» **What the task requires**:
Below are records with pictures. Transcribe exactly, and only, the lines from the line with "The height and" to the line with "Task: Click the Sapiens book cover thumbnail", both ends included, but not the pictures.

====== Available records

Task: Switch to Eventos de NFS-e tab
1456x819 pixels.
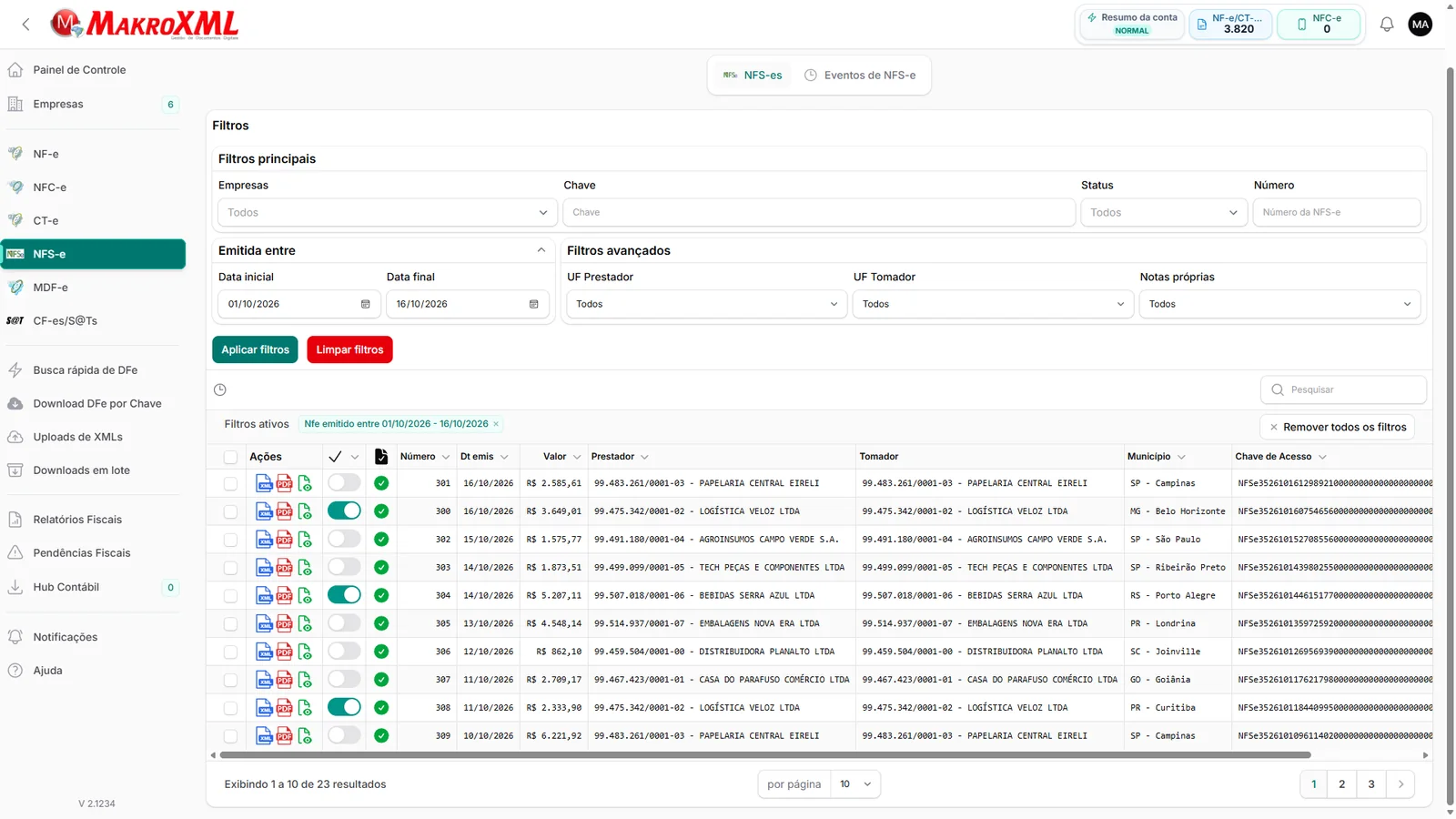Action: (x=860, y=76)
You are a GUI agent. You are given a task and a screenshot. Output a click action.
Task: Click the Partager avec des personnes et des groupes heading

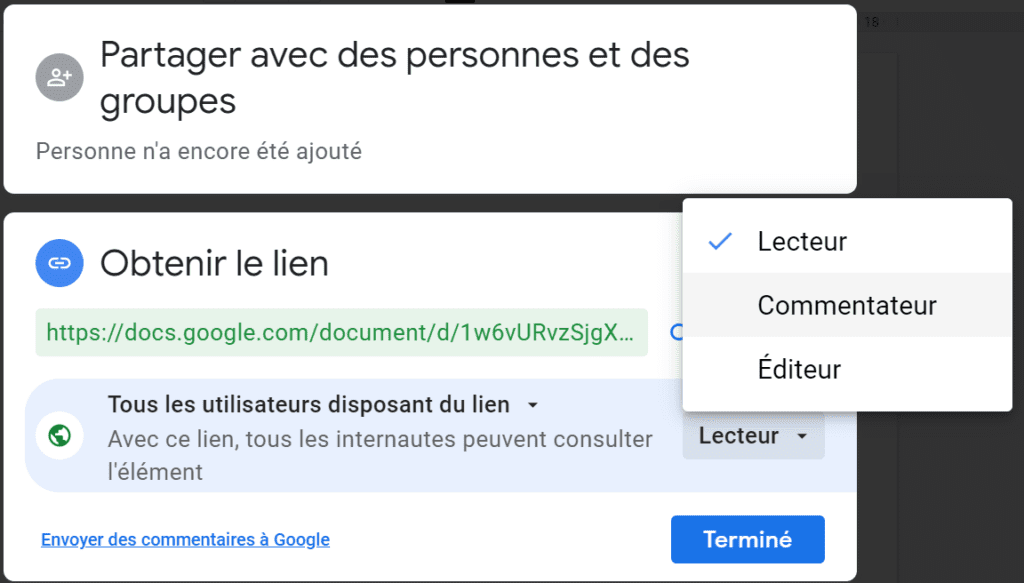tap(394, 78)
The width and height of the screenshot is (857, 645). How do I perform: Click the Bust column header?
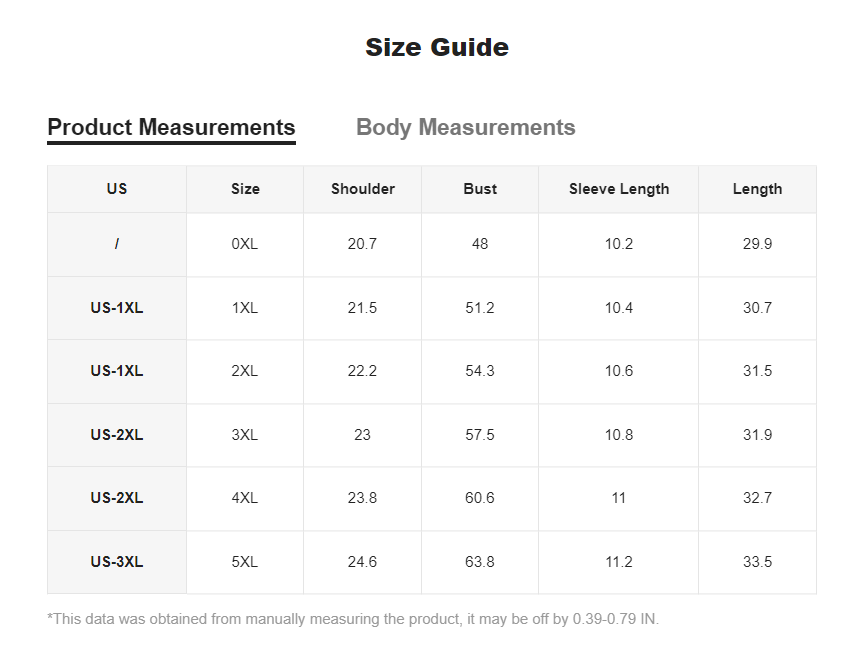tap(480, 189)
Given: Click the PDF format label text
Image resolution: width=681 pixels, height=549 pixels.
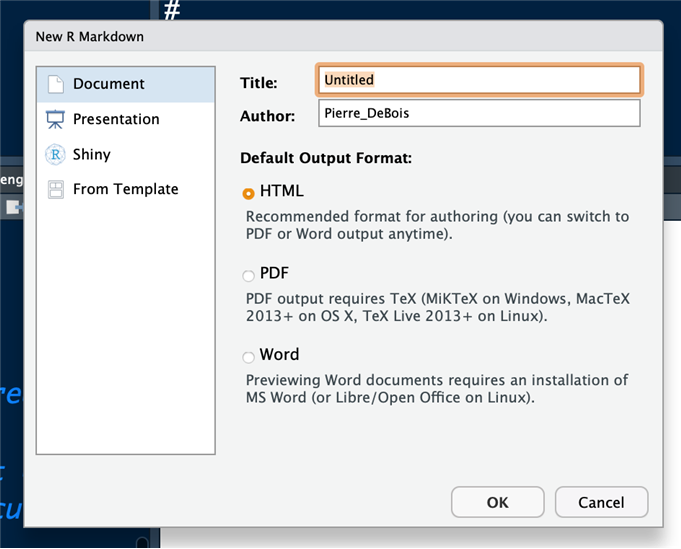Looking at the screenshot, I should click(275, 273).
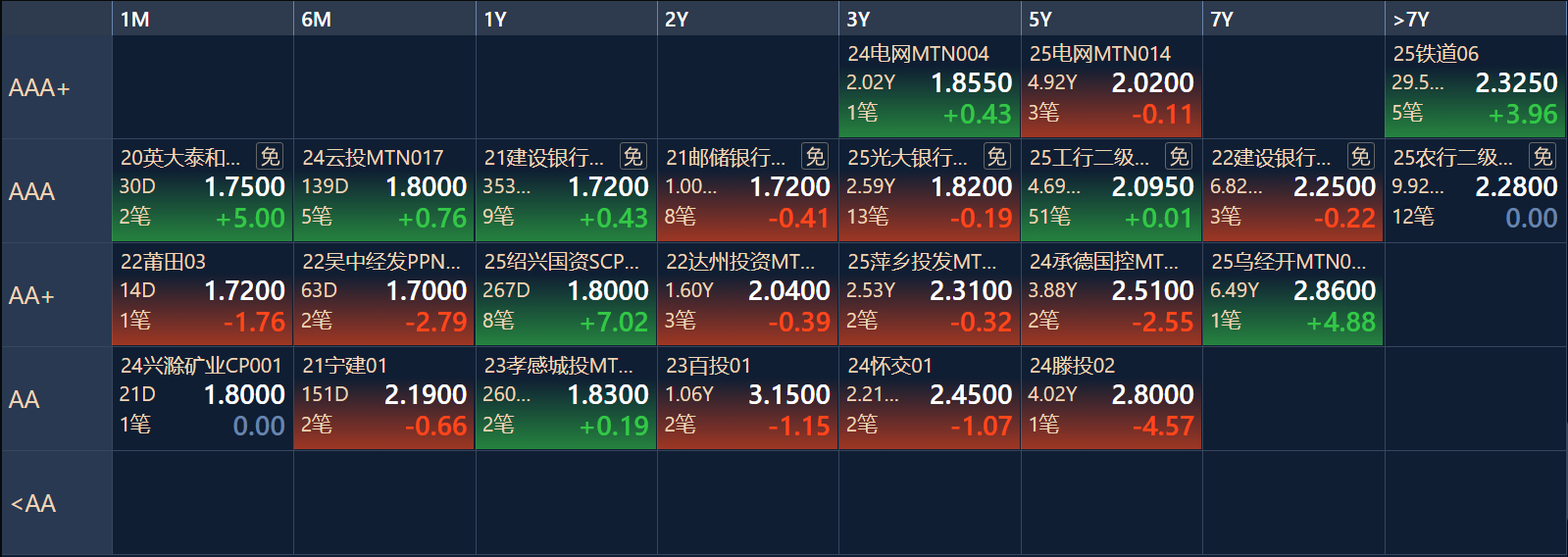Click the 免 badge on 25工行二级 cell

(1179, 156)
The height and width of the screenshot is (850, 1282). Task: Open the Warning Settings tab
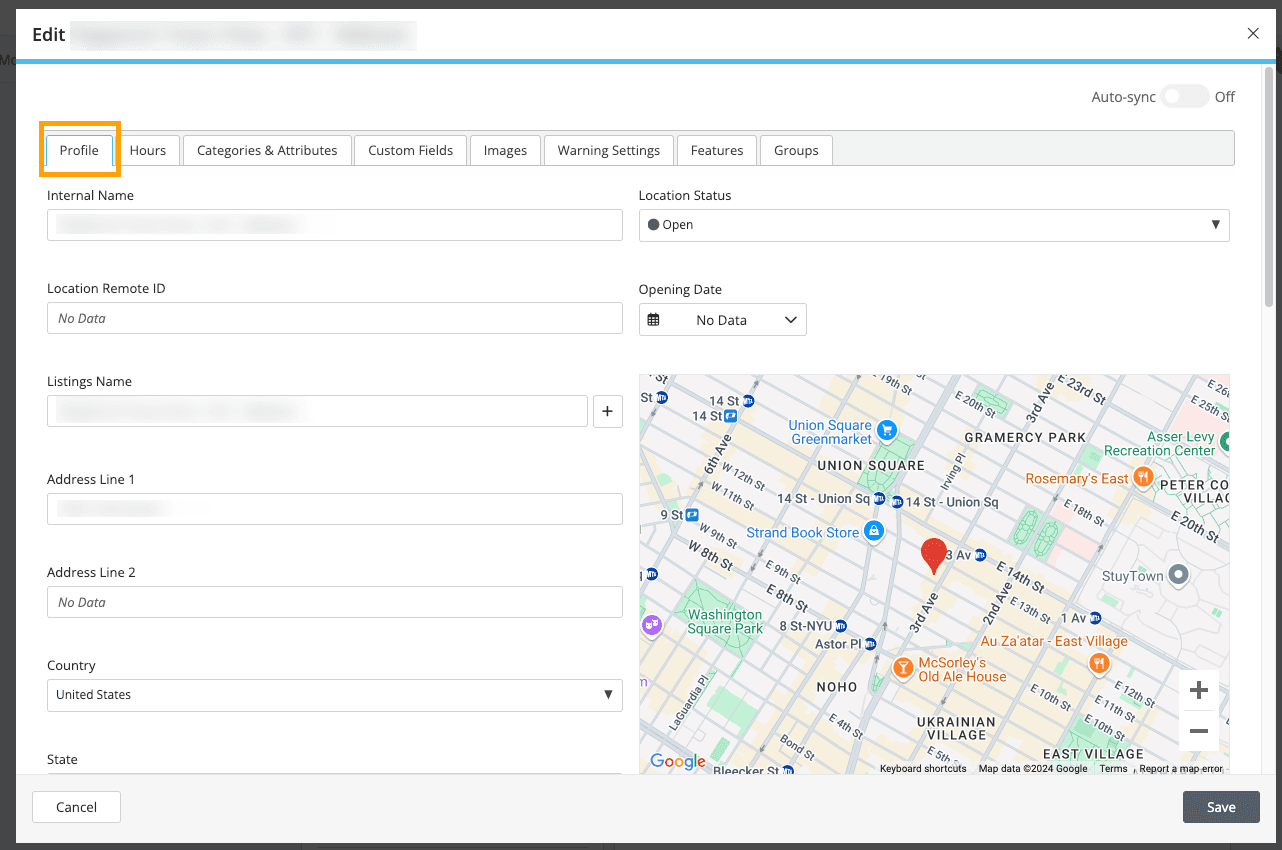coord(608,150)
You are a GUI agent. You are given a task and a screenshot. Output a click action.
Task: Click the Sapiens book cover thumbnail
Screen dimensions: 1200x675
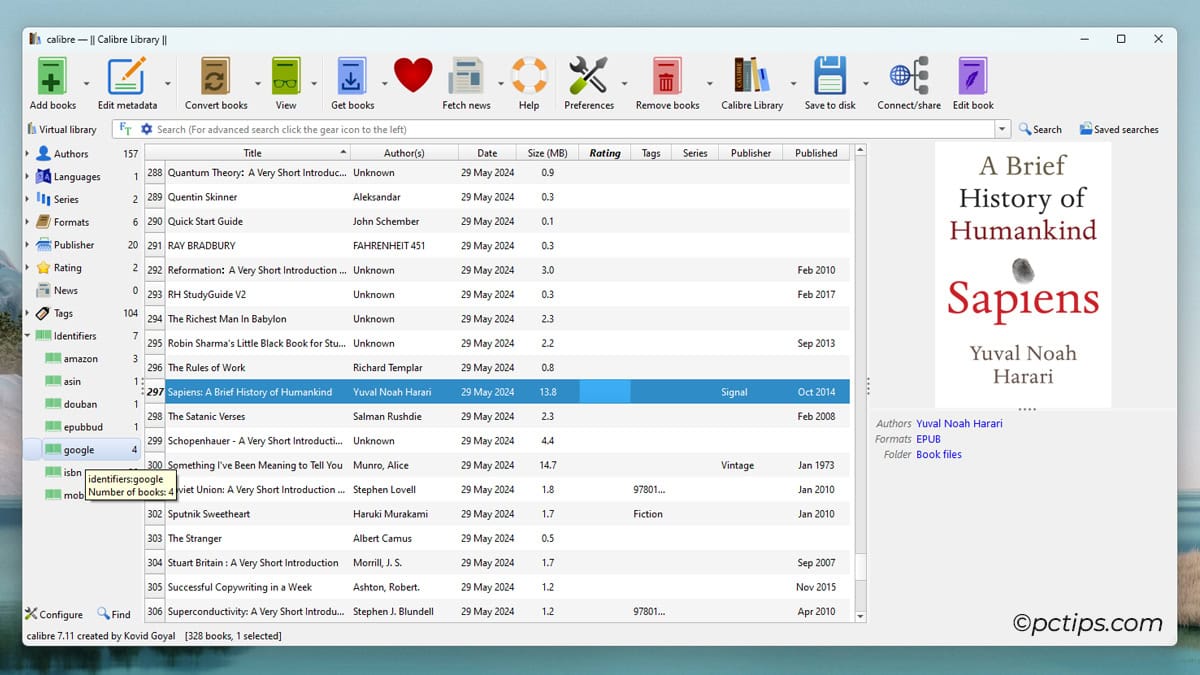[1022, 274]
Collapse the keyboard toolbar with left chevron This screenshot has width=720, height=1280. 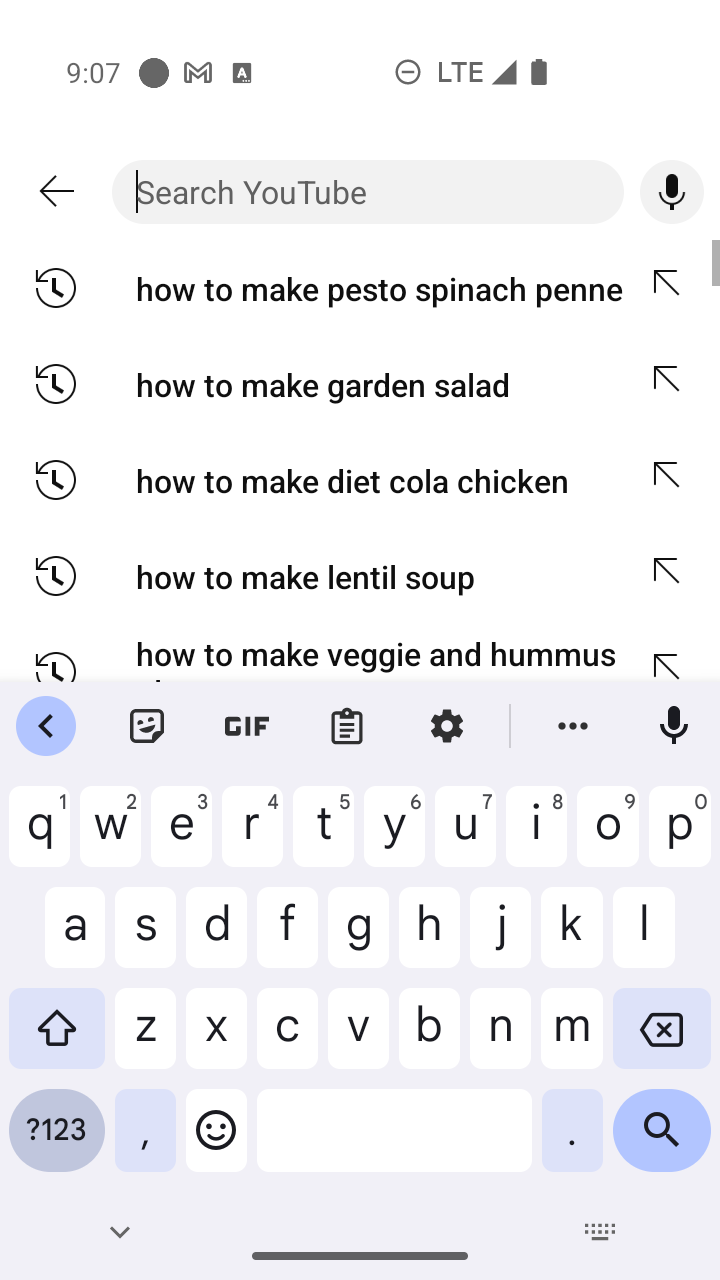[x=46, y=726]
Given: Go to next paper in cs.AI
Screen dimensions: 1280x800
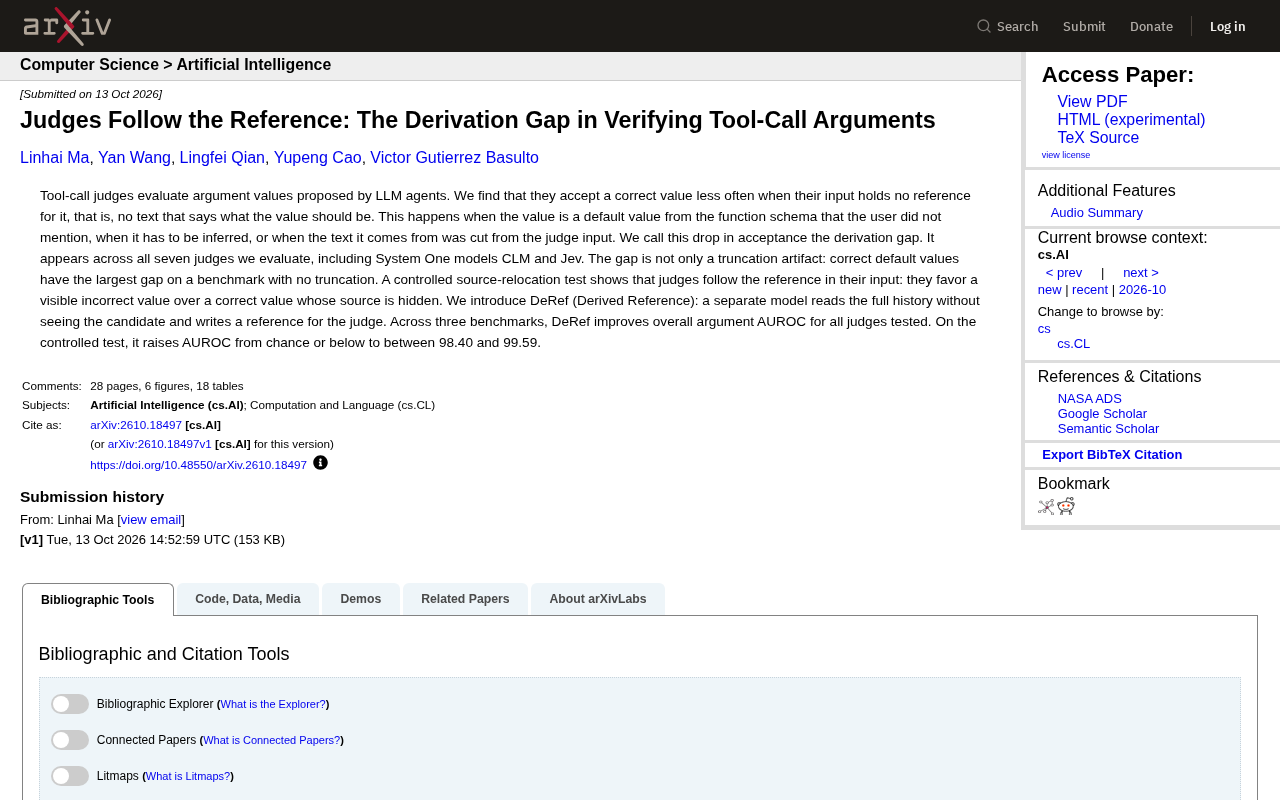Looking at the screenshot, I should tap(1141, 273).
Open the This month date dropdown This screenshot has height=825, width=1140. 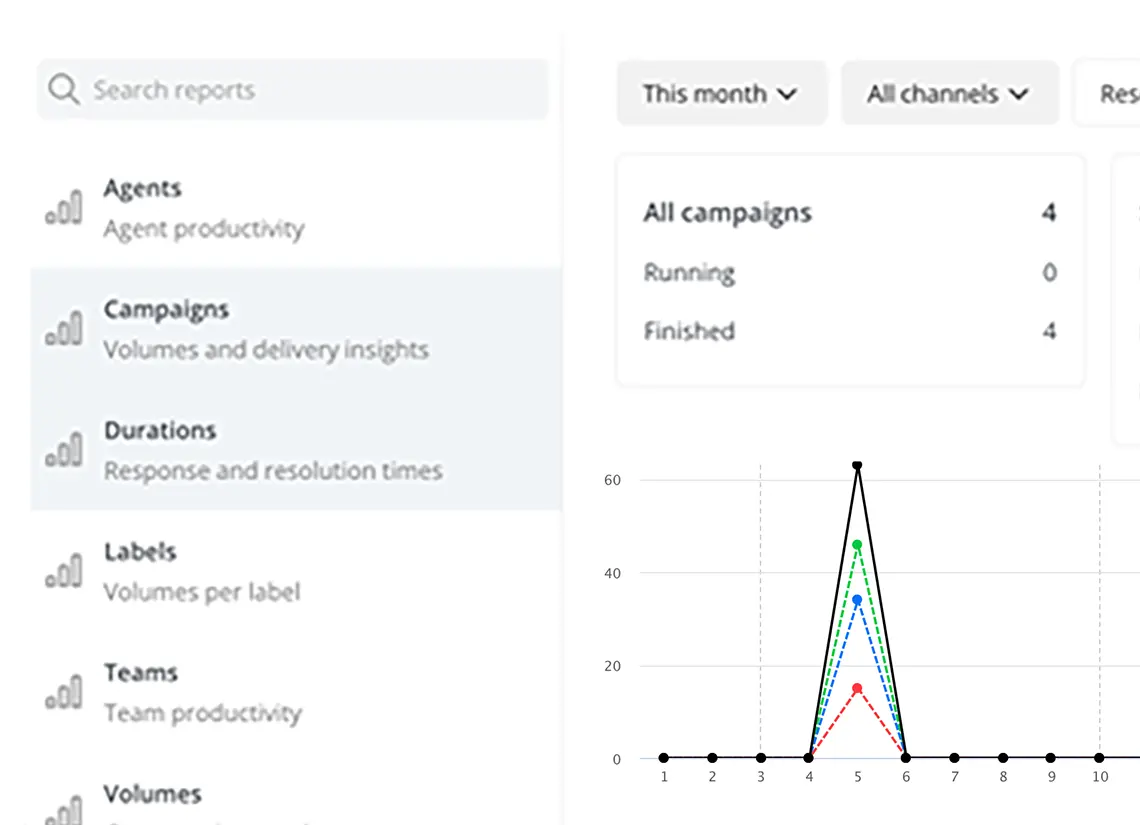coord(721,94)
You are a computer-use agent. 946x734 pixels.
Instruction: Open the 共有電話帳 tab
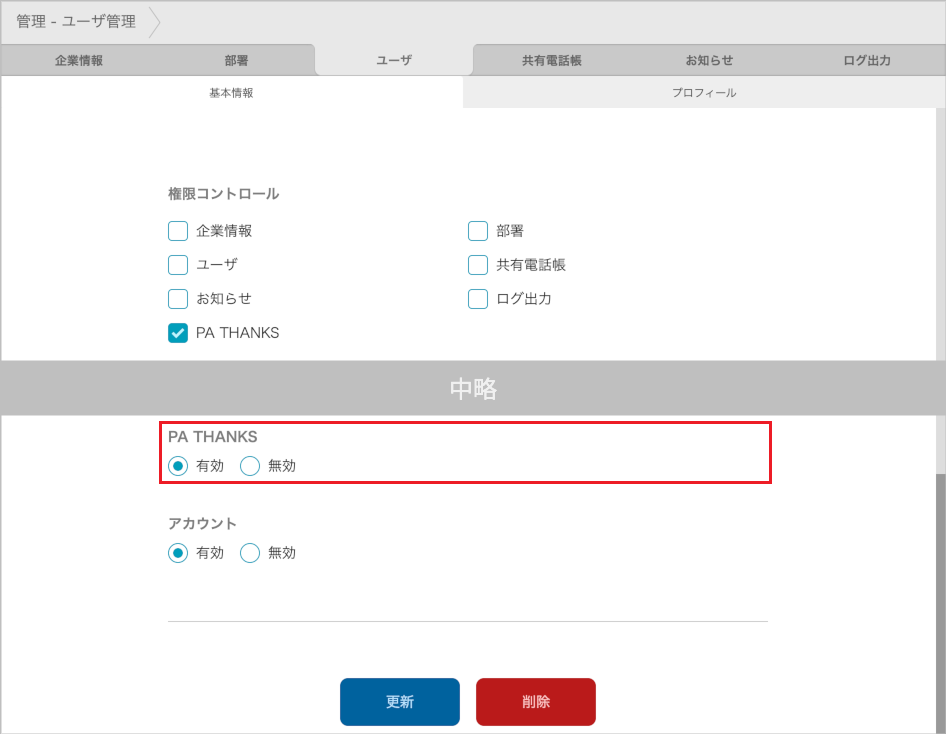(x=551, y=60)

============

» **Expected answer**:
The height and width of the screenshot is (850, 1282). Task: Open the Warning Settings tab
coord(608,150)
You are a GUI agent. You are given a task and a screenshot. Output a click action.
Task: Click the Sapiens book cover thumbnail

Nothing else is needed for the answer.